General information and importance
Coleosporium montanum is a rust fungus that causes needle infections on pine and foliar infections on its alternate hosts, predominately species of the Asteraceae family, including aster (Aster) and goldenrod (Solidago). It is a member of the C. asterum species complex, with the more narrowly defined concept for the species limited to Japanese populations of the rust. The rust causes minor defoliation of its pine hosts, where it becomes established perennially in needle infections for several years until the needle is cast. It has an extremely large number of alternate hosts.
Distribution and hosts
Coleosporium montanum is endemic to North America and has been introduced into Asia and Europe. Lodgepole pine (Pinus contorta) and Ponderosa pine (P. ponderosa) are known conifer hosts. Many herbaceous plants host the uredinial and telial stages of this rust, including aster (Aster), Eurybia (formerly part of the genus Aster), gumweed (Grindelia), tidytips (Layia), Oclemena (aster-like flower), flat-topped goldenrod (Euthamia graminifolia), many species of goldenrod, and many species of American asters (Symphyotrichum).
Tree parts affected
Needles of pine and foliage of aster and goldenrod and related genera.
Symptoms and signs
Pine foliage with heavy infection is dotted with tiny delicate, white aecial tongues filled with orange spores. Spermogonia are produced on the lower surfaces of older pine needles (not current year), scattered, in the shape of a flattened cone, and 0.3 to 0.5 millimetres × 0.5 to 1.0 millimetres in diameter and 0.5 millimetres high. Aecia break out of the epidermis on yellowed spots on all surfaces of needles as laterally flattened tubes, 1.0 to 1.5 millimetres tall × 0.5 to 0.8 millimetres wide. These tubes are encased with a delicate colourless peridium and filled with orange-yellow aeciospores. Perennial aecial infections produce brown bands on the needle. Aeciospores are oblong, 32 to 45 micrometres long × 16 to 24 micrometres wide, and closely and coarsely verrucose (warty). Uredinia on aster and goldenrod are produced on the upper surface of leaves, initially bright orange but becoming nearly colourless with age. Urediniospores are variable in size and shape but mostly ellipsoid or oblong-ellipsoid, and warted with rods and ridges. Telia are produced on the leaf undersurface, and are rounded, waxy, and orange-red. Teliospores measure 50 to 120 micrometres × 17 to 25 micrometres, dividing into four cells internally to form an internal basidium measuring 54 to 95 micrometres × 14 to 27 micrometres with a sterile basal cell 11 to 28 micrometres long. Each basidium cell produces a single basidiospore by germination. The Asian species C. asterum differs from C. montanum in lacking the sterile cell below the basidium.
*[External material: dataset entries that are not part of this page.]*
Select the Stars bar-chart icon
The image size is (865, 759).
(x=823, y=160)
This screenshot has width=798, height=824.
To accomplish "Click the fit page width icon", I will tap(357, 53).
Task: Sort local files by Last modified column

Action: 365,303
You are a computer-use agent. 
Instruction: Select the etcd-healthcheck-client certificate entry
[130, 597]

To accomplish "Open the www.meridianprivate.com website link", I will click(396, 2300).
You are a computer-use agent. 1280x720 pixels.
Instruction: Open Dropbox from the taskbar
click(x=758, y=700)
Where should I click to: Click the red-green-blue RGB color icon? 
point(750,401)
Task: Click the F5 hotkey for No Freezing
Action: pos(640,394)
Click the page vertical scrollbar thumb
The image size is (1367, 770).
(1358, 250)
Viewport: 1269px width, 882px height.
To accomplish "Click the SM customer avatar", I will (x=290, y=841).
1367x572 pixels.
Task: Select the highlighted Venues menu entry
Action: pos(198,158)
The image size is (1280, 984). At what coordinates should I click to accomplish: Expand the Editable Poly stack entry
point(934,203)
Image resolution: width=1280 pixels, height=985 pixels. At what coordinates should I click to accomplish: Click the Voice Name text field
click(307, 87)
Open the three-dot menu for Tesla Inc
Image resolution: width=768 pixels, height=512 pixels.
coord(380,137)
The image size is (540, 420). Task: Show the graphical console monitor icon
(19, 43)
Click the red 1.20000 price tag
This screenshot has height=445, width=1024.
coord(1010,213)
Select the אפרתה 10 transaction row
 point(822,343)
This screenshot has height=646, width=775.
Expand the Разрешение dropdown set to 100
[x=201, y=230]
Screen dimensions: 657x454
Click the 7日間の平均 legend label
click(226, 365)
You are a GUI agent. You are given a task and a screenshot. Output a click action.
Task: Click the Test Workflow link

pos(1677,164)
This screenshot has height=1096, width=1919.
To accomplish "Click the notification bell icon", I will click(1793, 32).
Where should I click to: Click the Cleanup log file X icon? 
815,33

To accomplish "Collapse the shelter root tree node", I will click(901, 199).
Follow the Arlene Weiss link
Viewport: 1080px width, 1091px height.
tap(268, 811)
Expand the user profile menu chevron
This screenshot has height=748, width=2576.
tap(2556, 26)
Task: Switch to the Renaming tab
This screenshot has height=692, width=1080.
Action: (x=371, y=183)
About 15 species of Coleosporium cause needle rusts of pine in North America, but many of these species occur further south in the United States, on pine species not native to Canada. The other Coleosporium species present in Canada have different alternate hosts but may be confused with C. montanum when they occur on pine (Pinus). All the Coleosporium species, except for C. montanum, are more extensively collected and reported on their non-pine hosts, making the full host range on conifers difficult to determine.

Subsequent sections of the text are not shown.